Il tema, il rapporto che si instaura fra padrone e schiavo, o, più genericamente, fra carnefici e vittime, fra chi comanda e chi subisce: un rapporto basato su una legame di tipo sadomasochistico. L'argomento traeva spunto dal progetto omonimo dello scrittore austriaco Sacher-Masoch: tutti gli uomini sottostanno alla legge della violenza, usata da chi comanda, ma anche accettata, quasi con compiacimento, da chi subisce. Questa violenza si manifesta sotto varie forme: il potere dello stato, il rapporto amoroso, il denaro, la proprietà, la guerra o il militarismo, la cultura della morte.
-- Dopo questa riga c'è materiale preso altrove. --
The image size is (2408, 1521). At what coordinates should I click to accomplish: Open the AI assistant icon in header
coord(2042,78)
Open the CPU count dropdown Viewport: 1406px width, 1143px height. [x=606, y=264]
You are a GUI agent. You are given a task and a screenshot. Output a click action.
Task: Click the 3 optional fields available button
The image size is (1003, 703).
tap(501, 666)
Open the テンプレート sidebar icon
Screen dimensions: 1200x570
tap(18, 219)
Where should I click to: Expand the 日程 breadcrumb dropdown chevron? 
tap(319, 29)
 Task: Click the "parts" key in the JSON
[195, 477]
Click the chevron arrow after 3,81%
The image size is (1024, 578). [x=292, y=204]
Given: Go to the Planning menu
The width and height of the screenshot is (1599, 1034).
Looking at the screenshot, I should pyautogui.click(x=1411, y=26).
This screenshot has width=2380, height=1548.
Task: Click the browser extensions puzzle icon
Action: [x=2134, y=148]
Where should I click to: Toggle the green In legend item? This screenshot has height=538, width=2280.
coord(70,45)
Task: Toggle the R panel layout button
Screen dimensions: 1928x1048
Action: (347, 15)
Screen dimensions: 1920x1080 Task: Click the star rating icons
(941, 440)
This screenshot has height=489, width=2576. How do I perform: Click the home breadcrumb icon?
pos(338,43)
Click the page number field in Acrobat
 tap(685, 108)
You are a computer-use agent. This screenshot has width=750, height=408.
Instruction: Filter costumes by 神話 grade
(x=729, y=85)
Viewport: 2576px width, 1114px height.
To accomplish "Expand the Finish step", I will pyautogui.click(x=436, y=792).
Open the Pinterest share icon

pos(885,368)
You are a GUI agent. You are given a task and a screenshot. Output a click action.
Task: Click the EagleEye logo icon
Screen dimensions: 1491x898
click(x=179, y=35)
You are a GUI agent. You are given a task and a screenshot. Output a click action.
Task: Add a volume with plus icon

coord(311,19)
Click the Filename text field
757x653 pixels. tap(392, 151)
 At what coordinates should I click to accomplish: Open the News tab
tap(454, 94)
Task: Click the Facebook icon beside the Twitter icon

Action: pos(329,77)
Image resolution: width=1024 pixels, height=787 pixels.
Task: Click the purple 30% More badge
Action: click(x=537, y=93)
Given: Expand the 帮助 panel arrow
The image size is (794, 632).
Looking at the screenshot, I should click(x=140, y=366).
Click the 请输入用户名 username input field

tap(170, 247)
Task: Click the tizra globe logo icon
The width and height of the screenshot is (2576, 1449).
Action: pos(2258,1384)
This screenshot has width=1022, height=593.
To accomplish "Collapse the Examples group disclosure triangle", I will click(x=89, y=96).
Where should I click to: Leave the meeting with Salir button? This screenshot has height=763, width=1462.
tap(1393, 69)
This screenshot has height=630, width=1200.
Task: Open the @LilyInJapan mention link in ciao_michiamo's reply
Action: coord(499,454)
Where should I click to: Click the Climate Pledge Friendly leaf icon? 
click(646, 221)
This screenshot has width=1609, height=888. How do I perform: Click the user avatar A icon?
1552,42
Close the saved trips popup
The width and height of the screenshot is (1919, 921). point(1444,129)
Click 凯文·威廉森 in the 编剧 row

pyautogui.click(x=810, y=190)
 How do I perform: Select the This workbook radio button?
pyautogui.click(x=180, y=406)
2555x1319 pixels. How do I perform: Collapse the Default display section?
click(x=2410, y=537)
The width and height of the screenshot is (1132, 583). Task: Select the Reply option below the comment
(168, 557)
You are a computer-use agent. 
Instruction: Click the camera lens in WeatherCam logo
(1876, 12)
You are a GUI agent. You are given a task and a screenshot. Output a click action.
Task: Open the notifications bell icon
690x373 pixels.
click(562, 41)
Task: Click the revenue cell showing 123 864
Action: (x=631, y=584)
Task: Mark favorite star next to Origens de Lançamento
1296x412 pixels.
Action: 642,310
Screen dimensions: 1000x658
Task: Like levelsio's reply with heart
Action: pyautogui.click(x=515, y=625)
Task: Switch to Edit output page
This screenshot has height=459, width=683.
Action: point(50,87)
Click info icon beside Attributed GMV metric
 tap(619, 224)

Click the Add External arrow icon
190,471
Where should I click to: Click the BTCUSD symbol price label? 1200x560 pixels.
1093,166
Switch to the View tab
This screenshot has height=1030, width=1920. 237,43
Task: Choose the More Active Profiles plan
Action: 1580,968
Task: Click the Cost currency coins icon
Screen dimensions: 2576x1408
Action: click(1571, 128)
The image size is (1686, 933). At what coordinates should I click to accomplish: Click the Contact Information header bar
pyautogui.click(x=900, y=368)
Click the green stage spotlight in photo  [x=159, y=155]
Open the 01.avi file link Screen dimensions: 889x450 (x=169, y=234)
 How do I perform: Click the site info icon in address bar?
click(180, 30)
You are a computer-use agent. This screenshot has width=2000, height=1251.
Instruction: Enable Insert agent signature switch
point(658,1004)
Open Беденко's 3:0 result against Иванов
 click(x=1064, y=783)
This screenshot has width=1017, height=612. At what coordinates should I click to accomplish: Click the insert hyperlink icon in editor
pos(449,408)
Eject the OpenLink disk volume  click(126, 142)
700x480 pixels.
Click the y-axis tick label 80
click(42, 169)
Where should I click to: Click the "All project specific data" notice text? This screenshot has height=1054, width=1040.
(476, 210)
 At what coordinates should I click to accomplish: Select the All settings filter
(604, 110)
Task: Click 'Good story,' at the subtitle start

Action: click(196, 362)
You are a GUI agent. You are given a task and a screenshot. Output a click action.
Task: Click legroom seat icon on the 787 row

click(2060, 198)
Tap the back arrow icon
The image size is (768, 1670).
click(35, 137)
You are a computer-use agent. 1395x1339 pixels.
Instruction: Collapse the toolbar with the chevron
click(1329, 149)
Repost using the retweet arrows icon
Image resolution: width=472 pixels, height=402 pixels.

Il padrone, invidiato dallo schiavo, costituisce ai suoi occhi un modello da imitare, un esempio di saggezza, bellezza, perfezione. Alla fine, nella saga di Masoch, il padrone uccide lo schiavo consenziente. Lo scopo, perseguito dallo scrittore austriaco è quello di capire e di svincolarsi da questo tipo di rapporto violento partendo dalla comprensione della componente di amore-odio esistente fra le persone sottoforma di violenza psico- sessuale.
Nella versione elaborata dal Living, “L'eredità di Caino” diventava una sorta di psicodramma dove gli spettatori avrebbero dovuto raggiungere la consapevolezza delle proprie frustrazioni e trovare, quindi, anche se non necessariamente, la capacità di superarle. I pezzi riprendono i temi del ciclo di Masoch, e utilizzano lo stesso schema di intreccio reciproco fra le varie forme di repressione, ma vengono pensati per essere riformulati a seconda delle occasioni, diventando quindi ogni volta una rappresentazione diversa che vuole rispecchiare la realtà contingente. E' il caso di “Oratorio di appoggio a uno sciopero”, rappresentato a Reggio Emilia in favore degli operai di una fabbrica che erano stati licenziati. I pezzi più noti del ciclo, in realtà mai ufficialmente concluso, sono: “Sette meditazioni sul sadomasochismo politico”, “Sei atti pubblici”, “La torre del denaro”, rappresentati, per la prima volta in Italia, alla Biennale di Venezia del 1975. In occasione dell'ultima rappresentazione di “La torre del denaro” a Venezia lo spettacolo si interruppe per qualche minuto, uno degli attori rivolgendosi al pubblico disse: “A Venezia abbiamo trovato persone che hanno detto che il Living è la più brutta cosa che sia stata portata alla Biennale, ma abbiamo anche trovato persone che hanno compreso il nostro lavoro, e persone meravigliose, dei fratelli, che come noi lottano contro lo Stato e lo sfruttamento per una società libera, per l'Anarchia”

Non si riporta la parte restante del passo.